- **Your assignment**
Each line below must be written out exactly as shown.

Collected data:

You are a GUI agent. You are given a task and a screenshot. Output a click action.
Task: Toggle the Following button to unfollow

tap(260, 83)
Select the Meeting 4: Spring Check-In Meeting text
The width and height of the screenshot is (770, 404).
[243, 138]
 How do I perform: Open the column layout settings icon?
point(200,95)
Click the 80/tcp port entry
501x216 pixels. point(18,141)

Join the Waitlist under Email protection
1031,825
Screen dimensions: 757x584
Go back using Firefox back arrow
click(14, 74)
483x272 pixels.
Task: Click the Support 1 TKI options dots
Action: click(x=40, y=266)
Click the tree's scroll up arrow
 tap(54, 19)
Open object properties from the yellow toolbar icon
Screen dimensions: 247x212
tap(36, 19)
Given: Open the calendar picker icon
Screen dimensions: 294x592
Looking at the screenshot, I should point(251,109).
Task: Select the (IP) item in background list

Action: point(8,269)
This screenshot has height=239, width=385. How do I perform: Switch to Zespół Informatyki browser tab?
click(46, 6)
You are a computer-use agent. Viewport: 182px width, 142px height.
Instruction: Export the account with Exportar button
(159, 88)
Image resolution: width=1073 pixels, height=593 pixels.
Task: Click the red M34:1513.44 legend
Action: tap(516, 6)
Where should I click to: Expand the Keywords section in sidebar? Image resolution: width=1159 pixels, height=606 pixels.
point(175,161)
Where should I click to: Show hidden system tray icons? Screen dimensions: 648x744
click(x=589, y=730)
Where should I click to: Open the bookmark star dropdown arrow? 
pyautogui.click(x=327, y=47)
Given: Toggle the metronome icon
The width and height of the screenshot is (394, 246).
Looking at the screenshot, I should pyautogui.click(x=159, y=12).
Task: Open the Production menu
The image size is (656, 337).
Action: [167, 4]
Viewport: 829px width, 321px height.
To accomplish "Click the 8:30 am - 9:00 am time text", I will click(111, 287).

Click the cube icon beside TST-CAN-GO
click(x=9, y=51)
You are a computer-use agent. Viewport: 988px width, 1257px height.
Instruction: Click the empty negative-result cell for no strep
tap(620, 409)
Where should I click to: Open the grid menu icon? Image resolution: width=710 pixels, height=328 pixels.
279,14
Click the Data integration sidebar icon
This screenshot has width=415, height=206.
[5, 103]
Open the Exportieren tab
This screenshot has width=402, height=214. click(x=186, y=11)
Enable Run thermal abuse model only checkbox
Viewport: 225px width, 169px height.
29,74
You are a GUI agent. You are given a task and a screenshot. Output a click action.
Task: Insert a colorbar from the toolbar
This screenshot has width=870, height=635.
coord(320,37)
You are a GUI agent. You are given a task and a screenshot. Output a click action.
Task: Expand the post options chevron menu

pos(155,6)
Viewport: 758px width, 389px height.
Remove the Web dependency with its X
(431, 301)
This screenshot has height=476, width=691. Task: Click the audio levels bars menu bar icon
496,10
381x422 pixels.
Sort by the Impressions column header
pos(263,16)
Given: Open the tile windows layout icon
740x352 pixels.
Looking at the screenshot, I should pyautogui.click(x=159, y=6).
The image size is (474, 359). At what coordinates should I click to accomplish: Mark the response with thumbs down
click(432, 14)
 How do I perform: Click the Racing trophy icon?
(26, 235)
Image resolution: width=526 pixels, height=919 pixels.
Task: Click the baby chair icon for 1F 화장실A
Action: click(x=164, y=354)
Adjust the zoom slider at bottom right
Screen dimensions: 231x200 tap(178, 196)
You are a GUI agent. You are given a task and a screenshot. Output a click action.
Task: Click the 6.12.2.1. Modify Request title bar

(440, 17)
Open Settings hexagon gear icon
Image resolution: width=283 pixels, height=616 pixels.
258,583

- **Final answer**
You are a GUI agent. You are given a task and a screenshot. Output a click action.
Task: Toggle the Following button to unfollow

tap(260, 83)
Select the Meeting 4: Spring Check-In Meeting text
The width and height of the screenshot is (770, 404).
[243, 138]
 How do I perform: Open the column layout settings icon?
point(200,95)
Click the 80/tcp port entry
501x216 pixels. point(18,141)

Join the Waitlist under Email protection
1031,825
Screen dimensions: 757x584
Go back using Firefox back arrow
click(14, 74)
483x272 pixels.
Task: Click the Support 1 TKI options dots
Action: click(x=40, y=266)
Click the tree's scroll up arrow
 tap(54, 19)
Open object properties from the yellow toolbar icon
Screen dimensions: 247x212
tap(36, 19)
Given: Open the calendar picker icon
Screen dimensions: 294x592
Looking at the screenshot, I should point(251,109).
Task: Select the (IP) item in background list

Action: point(8,269)
This screenshot has height=239, width=385. How do I perform: Switch to Zespół Informatyki browser tab?
click(46, 6)
You are a computer-use agent. Viewport: 182px width, 142px height.
Instruction: Export the account with Exportar button
(159, 88)
Image resolution: width=1073 pixels, height=593 pixels.
Task: Click the red M34:1513.44 legend
Action: tap(516, 6)
Where should I click to: Expand the Keywords section in sidebar? Image resolution: width=1159 pixels, height=606 pixels.
point(175,161)
Where should I click to: Show hidden system tray icons? Screen dimensions: 648x744
click(x=589, y=730)
Where should I click to: Open the bookmark star dropdown arrow? 
pyautogui.click(x=327, y=47)
Given: Toggle the metronome icon
The width and height of the screenshot is (394, 246).
Looking at the screenshot, I should pyautogui.click(x=159, y=12).
Task: Open the Production menu
The image size is (656, 337).
Action: [167, 4]
Viewport: 829px width, 321px height.
To accomplish "Click the 8:30 am - 9:00 am time text", I will click(111, 287).

Click the cube icon beside TST-CAN-GO
click(x=9, y=51)
You are a computer-use agent. Viewport: 988px width, 1257px height.
Instruction: Click the empty negative-result cell for no strep
tap(620, 409)
Where should I click to: Open the grid menu icon? Image resolution: width=710 pixels, height=328 pixels.
279,14
Click the Data integration sidebar icon
This screenshot has width=415, height=206.
[5, 103]
Open the Exportieren tab
This screenshot has width=402, height=214. click(x=186, y=11)
Enable Run thermal abuse model only checkbox
Viewport: 225px width, 169px height.
29,74
You are a GUI agent. You are given a task and a screenshot. Output a click action.
Task: Insert a colorbar from the toolbar
This screenshot has width=870, height=635.
coord(320,37)
You are a GUI agent. You are given a task and a screenshot. Output a click action.
Task: Expand the post options chevron menu

pos(155,6)
Viewport: 758px width, 389px height.
Remove the Web dependency with its X
(431, 301)
This screenshot has height=476, width=691. Task: Click the audio levels bars menu bar icon
496,10
381x422 pixels.
Sort by the Impressions column header
pos(263,16)
Given: Open the tile windows layout icon
740x352 pixels.
Looking at the screenshot, I should pyautogui.click(x=159, y=6).
The image size is (474, 359). At what coordinates should I click to accomplish: Mark the response with thumbs down
click(432, 14)
 How do I perform: Click the Racing trophy icon?
(26, 235)
Image resolution: width=526 pixels, height=919 pixels.
Task: Click the baby chair icon for 1F 화장실A
Action: click(x=164, y=354)
Adjust the zoom slider at bottom right
Screen dimensions: 231x200 tap(178, 196)
You are a GUI agent. You are given a task and a screenshot. Output a click action.
Task: Click the 6.12.2.1. Modify Request title bar

(440, 17)
Open Settings hexagon gear icon
Image resolution: width=283 pixels, height=616 pixels.
258,583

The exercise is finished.